Elephant first published by Movie Gazette
Near the beginning of Richard Kelly’s Donnie Darko (2001), two lengthy single-take tracking shots follows Donnie and other pupils and teachers through the corridors and exteriors of his high school, and as the camera meanders about in a hallucinatory swirl, the nostalgic familiarity of institutionalised adolescence is made to seem all at once dreamily alienating and menacing. Much of the 81 minutes of Gus van Sant’s Elephant plays as an extended version of that scene, with long shots tracking individual pupils through a school’s corridors one ordinary morning, and although their different paths rarely (and barely) intersect, they are all about to be trampled by a violent, rampaging force.

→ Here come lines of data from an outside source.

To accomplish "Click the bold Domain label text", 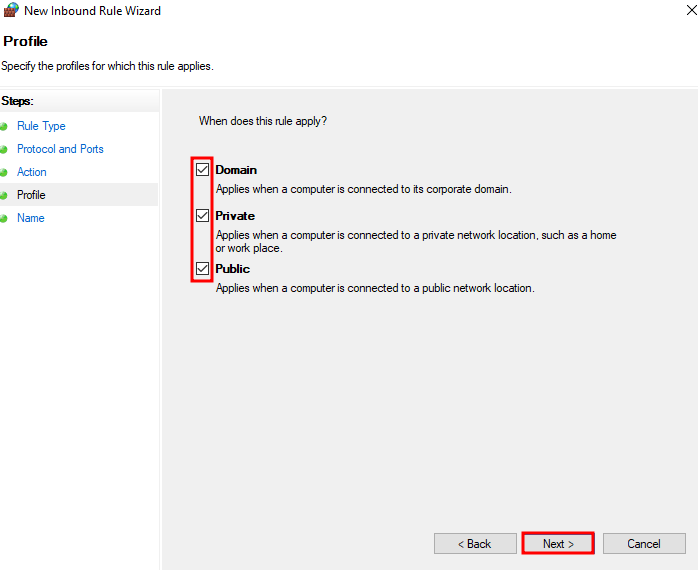I will coord(236,170).
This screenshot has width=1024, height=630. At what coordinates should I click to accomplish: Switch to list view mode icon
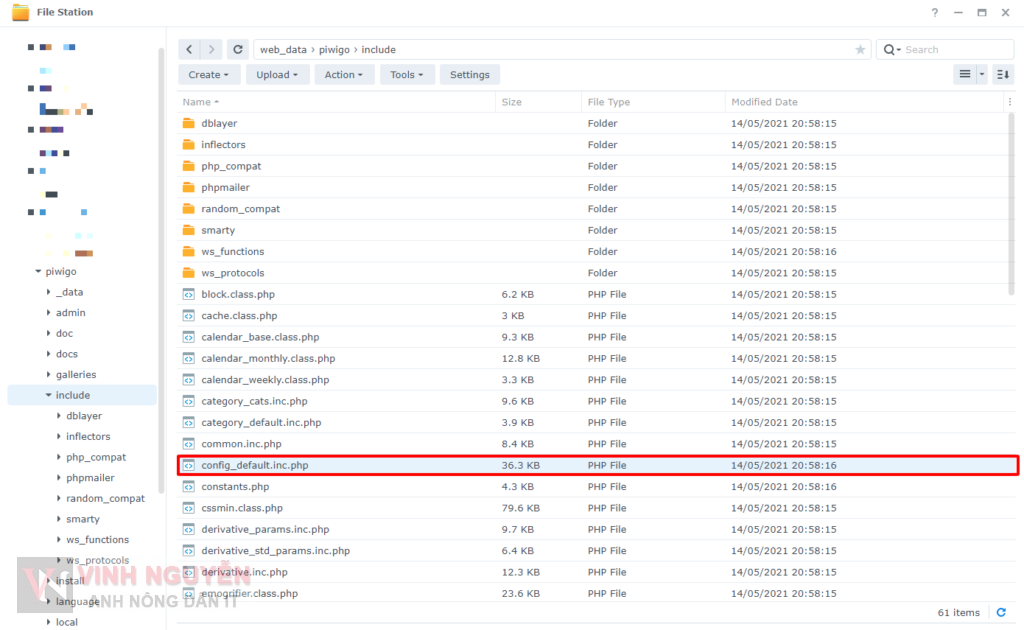[964, 74]
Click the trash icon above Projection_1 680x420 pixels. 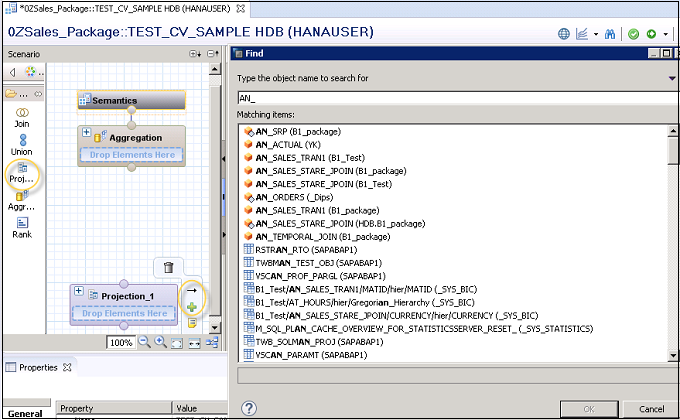tap(168, 267)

After taking over the wheel from his alcoholic father, John (John Robinson) gets in trouble with the principal for being late to school. Acadia (Alicia Miles) comforts John before attending a gay-straight discussion class. Eli (Elias McConnell) shoots people at random with his camera to build up his portfolio. Football jock Nathan (Nathan Tyson) and his girlfriend Carrie (Carrie Finklea) discuss whether she is pregnant. Awkward, bespectacled Michelle (Kristen Hicks) flees the sports field for the library where she helps shelve books. Diet-obsessed Brittany (Brittany Mountain), Jordan (Jordan Taylor) and Nicole (Nicole George) discuss the conflicts between friendship and boyfriends before purging their lunch together in the toilets. Then, as John leaves school, Alex (Alex Frost) and Eric (Eric Deulen) arrive, and go on a killing spree with an assortment of firearms.
All the things targeted for blame by the media after the 1999 Columbine high school massacre – bad upbringing, video games, modern music, bullying, easy access to guns, or even homosexuality – make an appearance in Elephant, but are spread, scatter-gun style, throughout the intertwining storylines of the different teenagers featured in the film. It is good John who has the bad parent; and he has as much access to firearms as the killers. John and Eli discuss going to a rock concert, whereas Alex is, like his namesake in Stanley Kubrick’s A Clockwork Orange (1971), strictly a Beethoven fan. Alex is picked on at school, but so is Michelle. In a desperate attempt to experience a first kiss before embarking on a violent plan as deadly for themselves as for many others, Alex and Eric have a fumbling encounter in the shower, whereas the gay members of Acadia’s class are victims rather than homicidal killers. The murderous duo play violent video games, but few adolescent males do not. Even the pair’s viewing of a documentary on Hitler’s propaganda, instead of indicating that they are Nazis, is accompanied by a muffled conversation revealing that they are not sure who Hitler is.
In this way, van Sant subtly suggests that all these supposed ‘danger signs’, far from predicting and explaining the stampede of aberrant teen behaviour to come, are merely part of the noise and confusion of normal coming of age. Borrowing his title and conception from Alan Clarke’s 1989 teledrama depicting a series of Irish punishment killings without commentary or context, van Sant offers an uncluttered account of the problems of adolescence. While DP Harris Savides’ camera always ambles along behind his subjects, it never penetrates beneath their surfaces, preferring to keep a cool distance, occasionally eavesdropping on snatches of their dialogue (some of which was improvised by a brilliant cast of unknowns). This dispassionate approach continues in the final scenes of violence, which are banalised rather than sensationalised, focusing on the killers’ faces rather than deeds. Such detachment both matches the killers’ own blank disengagement, but also offers viewers a critical distance from events which invites thoughtful reflection rather than kneejerk reaction.
strap: An intelligent reflection on the Columbine massacre, preferring difficult questions to easy answers, with the sort of quiet subtlety that one would never expect from an elephant.